本研究结果显示，当MOI为100 ∶1时，且作用于DMEMs 12 h时，IL-1β和IL-18的产生达到最大值；当MOI高于100 ∶1时，H.pylori可抑制BMDMs的增殖，这表明当H.pylori达到一定浓度时，其会对BMDMs细胞产生一定的细胞毒性，影响其正常生长。倒置显微镜下观察细胞形态发现，空白组BMDMs细胞丰满呈梭形、表面光滑、颗粒物质少，H.pylori感染后大多数细胞变圆、表面不光滑、颗粒物质明显增多，提示H.pylori感染可引起BMDMs细胞的形态发生改变，这可能是H.pylori突破BMDMs细胞的细胞屏障，在细胞内生长繁殖，产生毒素和其他代谢产物进而损伤BMDMs细胞造成的。

NLRP3是一种细胞内蛋白复合物，与多种慢性炎症相关。有研究表明，H.pylori能够活化NLRP3炎症小体，并进一步诱导中性粒细胞分泌成熟的IL-1β[24]。作为炎症反应的关键因子，NLRP3在H.pylori引起的慢性炎症中扮演着重要的角色。Li等[25]研究显示，H.pylori可通过活性氧(reactive oxygen species，ROS)信号通路激活NLRP3炎症小体，诱导人单核细胞系产生IL-1β和IL-18；另外有研究表明，中药可通过抑制NLRP3等炎症因子的活化控制病情[26]；Choi等[27]研究表明，查尔酮衍生物可通过抑制白细胞介素-1受体激活的激酶4 (interleukin-1 receptor-activated kinase 4 ，IRAK4)/核因子抑制蛋白-α(inhibitor of NF-κB-α，IκBα)/NF-κB信号通路阻断H.pylori引起的NLRP3炎症小体的激活，抑制IL-1β、IL-18及caspase-1的产生，从而减轻炎症反应；Lian等[28]研究结果显示，广藿香醇能抑制H.pylori引起的单核细胞趋化蛋白-1(monocyte chemoattractant protein-1，MCP-1)、肿瘤坏死因子α(tumor necrosis factor-α，TNF-α)及白细胞介素-6(interleukin-6，IL-6)等促炎因子的分泌，且经广藿香醇作用后，NLRP3的表达水平较模型组明显降低，因此其机制可能与抗氧化活性、抑制促炎因子的分泌和调节NLRP3炎症小体功能有关。

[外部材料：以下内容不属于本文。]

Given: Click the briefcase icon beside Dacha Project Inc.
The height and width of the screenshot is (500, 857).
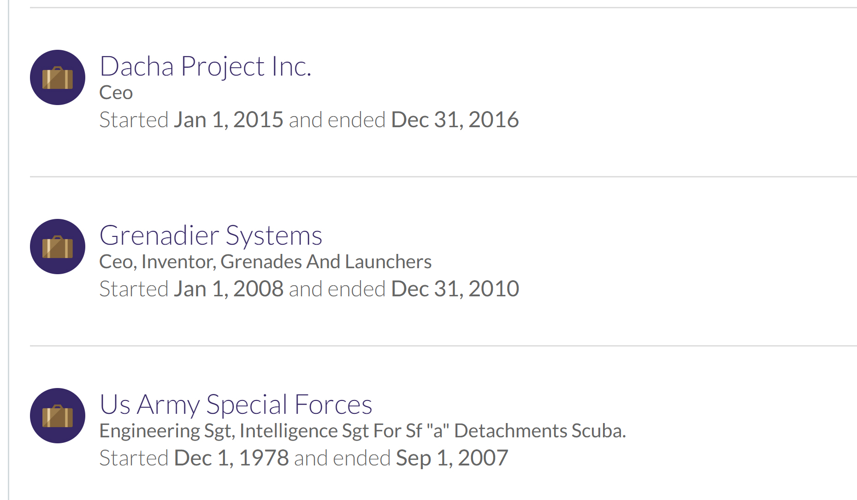Looking at the screenshot, I should tap(58, 77).
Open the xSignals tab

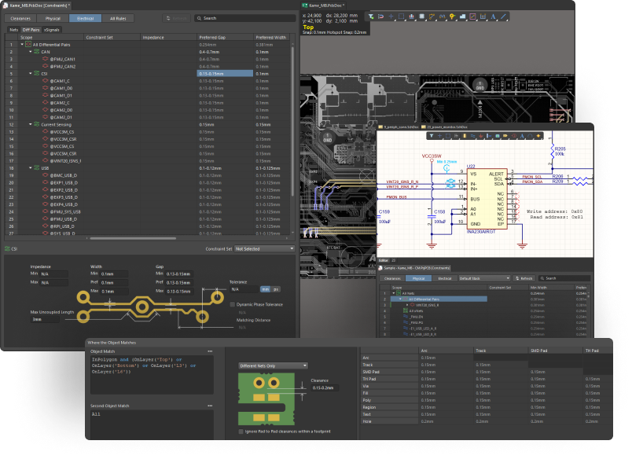(x=51, y=29)
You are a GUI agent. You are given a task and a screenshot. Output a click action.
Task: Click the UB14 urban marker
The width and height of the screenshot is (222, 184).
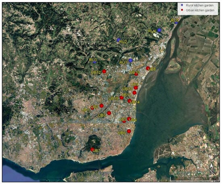[x=130, y=101]
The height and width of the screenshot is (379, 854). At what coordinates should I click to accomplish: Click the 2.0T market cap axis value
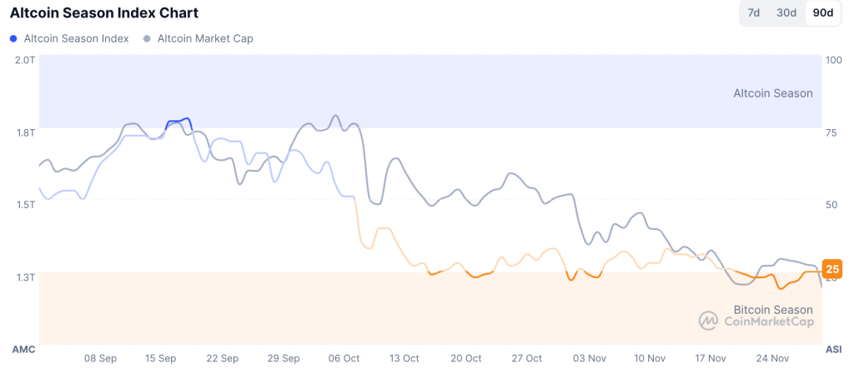(25, 60)
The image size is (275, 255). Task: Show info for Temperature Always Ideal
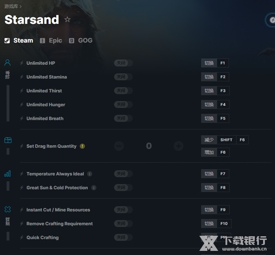tap(90, 174)
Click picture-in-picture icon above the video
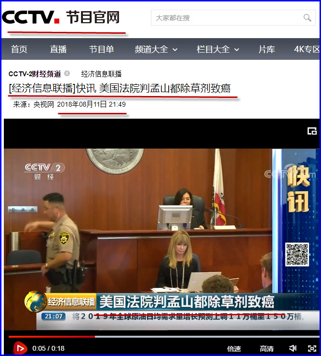Image resolution: width=321 pixels, height=356 pixels. (312, 131)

在本研究中，经PC作用后，与模型组相比，PC治疗组BMDMs细胞浆内NF-κB/p65蛋白表达升高，细胞核内NF-κB/p65蛋白表达减少，表明PC可抑制由H.pylori引起的NF-κB/p65核内转移，且可抑制炎症反应中NLRP3、IL-1β及IL-18的表达上调，因此有理由认为PC可通过调节NF-κB/NLRP3/IL-1β信号通路在H.pylori胃炎中发挥治疗作用。